En el segundo cajón del ropero, bien al fondo, en una caja de terciopelo rojo, está el reloj del Jefe. El viejo no tantea: estira el brazo, la alcanza en una caricia. Se sienta en la cama, pone la hora según la tele, le da cuerda y sujeta el reloj en la presilla del chaleco gris. El saco azul, con zurcidos invisibles: las polillas son implacables. La mujer saca de una caja de galletitas la gorra, rellena con bollos de papel y bolitas de naftalina.

Les quedó una lengua de terreno después de que se construyeran los barrios privados. Pieza, baño, cocina, un fondo largo de tierra que termina en el pinar, a orillas de las vías del tren. Cuando el decretazo le dijo “no va más”, el Jefe, Germán René Sevillano Bartley, tuvo un año para dejar la casa de la estación. Este lugar fue la mejor opción a su alcance.

Lleva: termo, banquito plegable y el silbato negro que a último momento encontró en la mesita de luz. Camina hasta el árbol de tronco más grueso. Establece residencia, se sienta. Espera la vuelta del tren, hace treinta y cinco años que espera. El local: Cañada de Gómez-Rosario, con paradas intermedias.

Saca el reloj del bolsillo, controla, suspira la ansiedad que le está ajustando la garganta más que la corbata. Va hasta las vías. Mira las señales del cruce, nada. Se sienta otra vez. Los pies se le enfrían, se queja de la humedad que la suela de los zapatos acordonados no logra frenar.

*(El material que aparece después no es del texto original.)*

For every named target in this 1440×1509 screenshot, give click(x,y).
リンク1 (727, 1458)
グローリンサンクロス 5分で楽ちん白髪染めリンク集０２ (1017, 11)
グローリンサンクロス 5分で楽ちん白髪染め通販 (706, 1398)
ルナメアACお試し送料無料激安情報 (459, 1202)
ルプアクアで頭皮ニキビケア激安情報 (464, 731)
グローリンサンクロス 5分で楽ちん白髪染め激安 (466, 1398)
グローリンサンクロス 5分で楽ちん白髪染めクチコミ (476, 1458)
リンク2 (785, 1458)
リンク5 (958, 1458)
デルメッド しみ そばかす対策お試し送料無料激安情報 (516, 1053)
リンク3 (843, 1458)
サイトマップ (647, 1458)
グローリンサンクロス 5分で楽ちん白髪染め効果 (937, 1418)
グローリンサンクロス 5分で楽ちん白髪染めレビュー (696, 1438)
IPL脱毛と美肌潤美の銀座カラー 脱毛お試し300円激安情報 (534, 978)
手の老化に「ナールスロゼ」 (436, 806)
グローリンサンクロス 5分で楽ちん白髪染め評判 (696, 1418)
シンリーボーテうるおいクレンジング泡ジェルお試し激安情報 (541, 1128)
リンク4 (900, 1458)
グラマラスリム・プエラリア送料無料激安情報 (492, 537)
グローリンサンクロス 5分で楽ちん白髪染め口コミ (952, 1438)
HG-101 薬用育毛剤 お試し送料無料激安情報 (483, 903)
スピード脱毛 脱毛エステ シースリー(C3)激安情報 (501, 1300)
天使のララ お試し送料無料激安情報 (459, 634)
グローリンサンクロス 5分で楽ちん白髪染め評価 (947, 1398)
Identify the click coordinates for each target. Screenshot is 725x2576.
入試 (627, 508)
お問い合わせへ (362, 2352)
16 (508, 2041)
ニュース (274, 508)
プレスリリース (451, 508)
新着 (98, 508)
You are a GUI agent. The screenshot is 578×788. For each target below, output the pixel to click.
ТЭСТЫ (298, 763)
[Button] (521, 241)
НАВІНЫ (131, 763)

Saca el reloj del bolsillo, media hora de retraso. Vuelve a la vía, sin cambios. Camina entre los pinos para calentarse los pies. Impuntuales, piensa. Esto, a mí, me armaba un levantamiento de la sala de pasajeros, me llenaban el libro de quejas. ¿Y cuando los ingleses? Mi abuelo le sacaba punta al minutero para no errarle. Llena la taza enlozada con té negro, se pone un terrón de azucar en la boca, bebe, el calor le llega en un instante hasta los pies.

Saca el reloj del bolsillo, cuarenta y cinco minutos y nada. Amaga con volver a la casa a ponerse los abotinados. ¿Y si justo llega? Camina el pinar, derecho, en círculos, en ochos, no hay crepitar en la pisada, la humedad silencia. Muy arriba, un sol enrejado de bruma que nunca baja. Entre dos árboles que de tan juntos se molestan, unos hongos. Son rojos, brillantes, tienen lunares de color blanco. Se suspende, deja que el hogar encendido, su sillón, su hija Elisa de cuatro años, sus libros de cuentos, le ocupen el pecho y le aflojen los hombros. ¡Los enanitos jardineros!, estos hongos son los del cuento. Busca un alicate en el bolsillo trasero del pantalón y se alza con uno.

Saca el reloj del bolsillo, una hora de retraso. ¿Vendrán? Se sirve otra taza de té negro, deja caer dentro las esporas y las briznas de los hongos que se le prendieron a los dedos. Disfruta la bebida. Julián y Ramona, eran los enanitos del cuento; se afloja. Ayudaban a la gente del pueblo, hablaban con las plantas; se ríe.

Camina hasta las vías, las señales del cruce son un molinillo de colores al viento. Le tiembla el terraplén bajo los pies, escucha el silbido de la locomotora. El maquinista reduce la marcha para saludarlo. Un vapor rosa los envuelve; el foguista le alcanza un pedazo. Lo saborea, salta, flota sobre la máquina, cae en el carbón, se ahoga en la risa. Vuela y va, vuela y viene. Primer vagón: Evita pasa arrojando muñecas, autitos, dentaduras, máquinas de coser; corre y la toca. Segundo vagón: los militares lo apuntan; las armas se derriten después de arrojarle flores. Tercer vagón: el Peludo le alcanza su poncho y le canta ”Cielito de la Independencia”. El vagón del Correo lo llena de cartas; les grita que no sabe inglés. Se va el tren; Julian y Ramona lo tapan con el poncho, lo tironean para ponerlo de pie.

La mujer del viejo le palmea la cara. Lo arrastra hasta la vía. Se escucha el motor de la diésel en aumento. Vamos Germán, que viene el tren.